– Стой! Не ходи туда, – заорала я. – Не надо мне никаких цветов, выходи, ты же утонешь!
Я ничего не могла сделать. Бегала по берегу и плакала…
… Мы с родителями в тот день были у бабушки (у маминой мамы). Жила она в небольшой деревне, недалеко от нашего села. У неё был огромный участок, часть которого она отдала нам под засев картошкой. В тот день мы пришли к бабушке окучивать вылезшие из-под земли кустики. Ну и заодно собрать с них колорадских жуков. Пока родители ходили с тяпкой, я – с баночкой, наполненной водой, скидывала туда мерзкие морщинистые красные личинки (до сих пор вспоминаю их с отвращением, сколько их пришлось пособирать в детстве!)
Примерно на середине поля мы решили перекусить. Зашли в дом, покушали. А потом папа предложил махнуть за бабушкин участок. Вообще с лицевой части парадных ворот дома протекала река Кильмезь. А если обойти дом и с задней стороны идти вперёд до конца забора, то доходишь до небольшой калитки. А за ней располагался маленький прудик, который уже оболотился сильно, вода там покрыта ряской. Но самое прекрасное, что там мы нашли, это белые кувшинки.
– Какие красивые цветочки! – захлопала в ладоши я. – Первый раз такие вижу.
– Это водяные лилии, – сказал папа. – Так в народе называют белые кувшинки.
Вообще папа – это всегда ходячая энциклопедия. Он всегда много читал, а в детстве мне казалось, что он знал абсолютно все, что бы я не спросила. Вот даже сейчас, когда он лежит в больнице, я ему рассказываю, что побывала в Твери. А он мне начал рассказывать про то, что Тверь древнее Москвы и когда-то эти два города «спорили» за звание быть столицей.
– Хочешь сорву!
– А можно?
– Сейчас попробую!
И тут же сделал шаг в сторону плотно зелёной массы (ряски). Потом второй, третий и неожиданно провалился аж по пояс.
– Стой! Не ходи туда, – заорала я. – Не надо мне никаких цветов, выходи, ты же утонешь!
А я как раз недавно смотрела какой-то военный фильм и про то, как герои этого фильма, переходили через топкие болота. Это я уже во взрослом возрасте понимаю, что это был не тот тип болота, это больше был прудик и не с таким вязким дном. Но в тот момент мне было страшно. Я бы при всем своём желании не смогла папе помочь.
– Я же обещал тебе лилии сорвать! Эх, знал бы, захватил бы себе огромные сапоги, которые я беру на рыбалку, – и пошёл дальше.

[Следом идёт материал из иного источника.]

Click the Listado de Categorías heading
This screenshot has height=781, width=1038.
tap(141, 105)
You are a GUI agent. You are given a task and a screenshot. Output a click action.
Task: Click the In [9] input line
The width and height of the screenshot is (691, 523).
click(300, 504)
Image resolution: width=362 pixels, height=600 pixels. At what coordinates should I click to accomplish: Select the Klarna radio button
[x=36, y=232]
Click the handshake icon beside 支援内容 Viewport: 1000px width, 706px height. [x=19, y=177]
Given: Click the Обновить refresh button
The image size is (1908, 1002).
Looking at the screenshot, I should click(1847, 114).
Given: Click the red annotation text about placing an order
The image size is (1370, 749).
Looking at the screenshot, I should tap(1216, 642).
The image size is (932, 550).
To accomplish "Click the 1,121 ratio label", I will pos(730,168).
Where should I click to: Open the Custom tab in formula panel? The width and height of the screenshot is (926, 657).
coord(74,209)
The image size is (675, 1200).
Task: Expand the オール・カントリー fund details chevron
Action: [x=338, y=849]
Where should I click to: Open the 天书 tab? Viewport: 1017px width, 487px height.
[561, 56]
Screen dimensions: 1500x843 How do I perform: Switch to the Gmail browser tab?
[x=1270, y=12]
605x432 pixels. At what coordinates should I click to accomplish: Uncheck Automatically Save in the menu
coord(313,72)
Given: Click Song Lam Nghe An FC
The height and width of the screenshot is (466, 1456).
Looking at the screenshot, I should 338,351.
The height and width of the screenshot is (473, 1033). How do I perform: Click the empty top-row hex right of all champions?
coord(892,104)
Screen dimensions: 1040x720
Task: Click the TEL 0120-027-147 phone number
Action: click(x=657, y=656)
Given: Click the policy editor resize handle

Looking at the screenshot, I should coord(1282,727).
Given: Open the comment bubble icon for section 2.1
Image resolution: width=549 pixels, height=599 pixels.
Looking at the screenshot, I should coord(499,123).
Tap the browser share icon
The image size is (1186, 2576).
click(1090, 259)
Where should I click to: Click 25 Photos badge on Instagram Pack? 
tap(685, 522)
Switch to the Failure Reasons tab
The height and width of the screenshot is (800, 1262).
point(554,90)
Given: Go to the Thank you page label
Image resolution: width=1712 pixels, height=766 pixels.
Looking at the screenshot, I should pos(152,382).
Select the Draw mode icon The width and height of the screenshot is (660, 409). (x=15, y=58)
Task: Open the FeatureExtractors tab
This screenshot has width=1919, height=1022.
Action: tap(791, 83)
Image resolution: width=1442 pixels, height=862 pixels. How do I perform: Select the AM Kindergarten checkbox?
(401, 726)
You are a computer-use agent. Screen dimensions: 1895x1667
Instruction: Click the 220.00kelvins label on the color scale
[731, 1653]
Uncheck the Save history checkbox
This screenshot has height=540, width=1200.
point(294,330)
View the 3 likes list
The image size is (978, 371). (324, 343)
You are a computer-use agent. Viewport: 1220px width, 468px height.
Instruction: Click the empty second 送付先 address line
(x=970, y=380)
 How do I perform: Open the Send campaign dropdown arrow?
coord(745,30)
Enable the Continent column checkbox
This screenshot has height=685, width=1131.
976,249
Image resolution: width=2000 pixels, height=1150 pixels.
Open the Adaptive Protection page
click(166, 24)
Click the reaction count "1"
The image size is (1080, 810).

Я, конечно, в слёзы. А он так же почти по пояс в болоте, ухватился за плотный стебель кувшинки, еле оторвал. Потом за второй, третий… И возвращался на берег уже с пятью красивыми белыми цветами. С него ручьём стекала вода, а все брюки и низ рубахи были в мелких зелёных кругляшках – это ряска, прилипшая к нему.
В итоге я возвращалась во двор со слезами на глазах и с охапкой кувшинок. Папа похож был на водяного. Весь мокрый, с хлюпающей водой в калошах и зелёный от ряски.
Бабушка дала мне алюминиевый тазик, куда я поместила водяные лилии. В вазу их не поставить, у них гибкие стебельки. И дома я их потом тоже разместила в таз с водой. Они прожили около недели, а потом завяли. Но мне кажется, что во мне они до сих пор живые и цветут и наполняют мою душу тёплом и светом.
Если честно, не бывает такого, что я ношу в себе постоянно такие истории. Но недавно в Твери я увидела на реке похожие цветы (я на самом деле уже загуглила, это кубышки и они жёлтенькие были). И для меня это сработало, как триггер. Я тут же вспомнила папу, болото и прекрасные белые кувшинки.
И сейчас у меня примерно такие же чувства. Папа в болоте, где болото – болезнь, тянется за цветами – здоровьем, а я ничего не могу сделать. Только бегаю и плачу на берегу.
Пожалуйста, Господи, пусть папа выздоравливает!